I assume that with a name like “EB2” the new G4EB2 boards are essentially an EB2. Also, since it is an EB2 it does not have a counter chip so it cannot high speed count. Can I assume that the lack of a counter chip has nothing to do with the scan rate that the brain scans the rack or do the EB1’s scan at a faster rate, or does the counter chip make seperate scans from the brain cpu? Also, are the event reactions of the G4EB2 as fast as an EB1?

If the G4EB2 cannot handle the higher speeds of machine automation, can I get enough speed from an R1 used as a brain to emulate an existing pamux system controlled by a 486 with assembly code?

I made some assumptions about speed and I think the application moves material (sheet steel) through guides at about 16 ft/sec which means that a 1 inch movement is about 5ms. At this speed, I would probably need at least better than 25ms input to output reaction times.

Most of the movement is controlled by a 14.5 hp servo drive, but some of the movement is controled by photo eyes.


#2

Hi Barrett,

There are few questions in here, so lets take them in the order you have them and see if we can straighten them out.

Right. The G4EB2 does not have the EB1 counting chip, so it cant do any on brain counting.
Right. The lack of the counting chip does not change the brain scan rate. In the case of the EB1 think of the digital input modules going directly into the counting chip, so the counting function has nothing to do with the scan speed or TCP/IP load on the brain. Regardless, the [I]scan speed[/I] for the event reactions etc will be the same for an EB2 as an EB1. Its just that at any stage your strategy can ask for the count and will get an accurate number from an EB1.

Cant say about ‘emulating’ a pamux system with an R1… That’s a loaded question. Pamux is really fast. Is the 486 running anything other than DOS? How busy is the network? Remember, every single TCP/IP packet on the network is going to demand CPU cycles from the controller / brain CPU to check it for its MAC address. Thats why we put the ‘0xFFFF F038 0294 | Digital Feature Scan Interval (msec) | 1’ setting in. It used to be possible to ‘swamp’ the TCP/IP stack and since that has a higher priority than the digital or analog scanner, the controller/brain would not poll the point data often enough and you could end up with stale data… So, perhaps now you can see why we cant straight up answer your question on this one… Pamux did not have things like TCP/IP to deal with.

Cheap, fast, powerful.
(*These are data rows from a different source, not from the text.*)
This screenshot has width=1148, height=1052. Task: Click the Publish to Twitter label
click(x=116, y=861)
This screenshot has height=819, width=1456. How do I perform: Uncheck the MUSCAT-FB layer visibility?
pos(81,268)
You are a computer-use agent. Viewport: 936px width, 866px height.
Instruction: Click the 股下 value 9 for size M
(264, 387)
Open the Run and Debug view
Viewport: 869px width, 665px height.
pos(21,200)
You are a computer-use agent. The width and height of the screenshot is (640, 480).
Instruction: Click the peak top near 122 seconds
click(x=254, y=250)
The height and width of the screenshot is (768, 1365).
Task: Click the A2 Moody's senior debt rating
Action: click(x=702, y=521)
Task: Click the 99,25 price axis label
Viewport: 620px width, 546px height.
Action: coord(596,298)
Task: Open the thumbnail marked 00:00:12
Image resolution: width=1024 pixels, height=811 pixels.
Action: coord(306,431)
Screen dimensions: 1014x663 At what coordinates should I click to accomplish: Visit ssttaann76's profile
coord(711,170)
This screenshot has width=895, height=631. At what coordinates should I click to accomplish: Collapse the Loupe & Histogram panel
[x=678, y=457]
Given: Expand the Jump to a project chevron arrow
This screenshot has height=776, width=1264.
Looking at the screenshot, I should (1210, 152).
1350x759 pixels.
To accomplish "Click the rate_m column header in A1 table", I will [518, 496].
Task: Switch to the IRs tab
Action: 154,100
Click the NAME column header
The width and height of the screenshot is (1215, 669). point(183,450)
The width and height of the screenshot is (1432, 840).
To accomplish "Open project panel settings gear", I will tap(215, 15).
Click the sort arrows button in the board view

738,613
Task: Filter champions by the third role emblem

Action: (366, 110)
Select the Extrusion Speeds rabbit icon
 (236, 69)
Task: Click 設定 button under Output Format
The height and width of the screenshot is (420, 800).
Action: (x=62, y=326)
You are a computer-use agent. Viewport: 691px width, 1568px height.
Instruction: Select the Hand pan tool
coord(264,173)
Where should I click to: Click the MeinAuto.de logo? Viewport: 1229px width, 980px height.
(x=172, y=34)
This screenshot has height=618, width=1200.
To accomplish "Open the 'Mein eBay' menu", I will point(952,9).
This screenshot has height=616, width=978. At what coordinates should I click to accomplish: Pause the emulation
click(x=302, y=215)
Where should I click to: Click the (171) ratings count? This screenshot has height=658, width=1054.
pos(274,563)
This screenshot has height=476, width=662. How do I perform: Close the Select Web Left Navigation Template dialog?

Pick any two.

Some good questions that got into the nitty gritty of the controller / brain there Barrett. Sure sounds like an interesting application.
Edge case applications are the most risky, and the most rewarding.

Ben.


#3

As I mentioned, in the other post I don’t actually have the job but thought the topic was good for all. The idea here would be to replace the 486 which is a black box as well as the fact they had a couple of hickups and realized it could shut down production for weeks if it fails since 486’s are hard to come by. Since the PC was going to be removed, the only other reasonable alternative is to use an S1 and the G4EB2’s. This eliminates the overwhelmnig bulk of wiring work (6 x 32 points) and I could jus add an R1 (to use as a brain and do any high speed counting required as well as analog. The existing IO except for counting should be fast enough for most operations and the R1 can handle anything that needs to be really fast. My thinking is that if I have to I could use an R1 for any analog and another to handle any discreet counting/really fast discreets by turning off the analog scanner and HD scanner in one and the digital and HD scanner in the other. The cost of an extra R1 or two is not a consideration. Currently the 486 has an analog input card on it and also has an encoder input on it and I guess tells the servo drive the final location or something like that. I would replace the servo drive with something newer (currently EOL) and do the entire postioning in the servo drive, then have an output from the servo drive for final position so the opto system can operate the shear after looking at all permissives. The S1 could then go to the servo and get the positional data for QA via serial.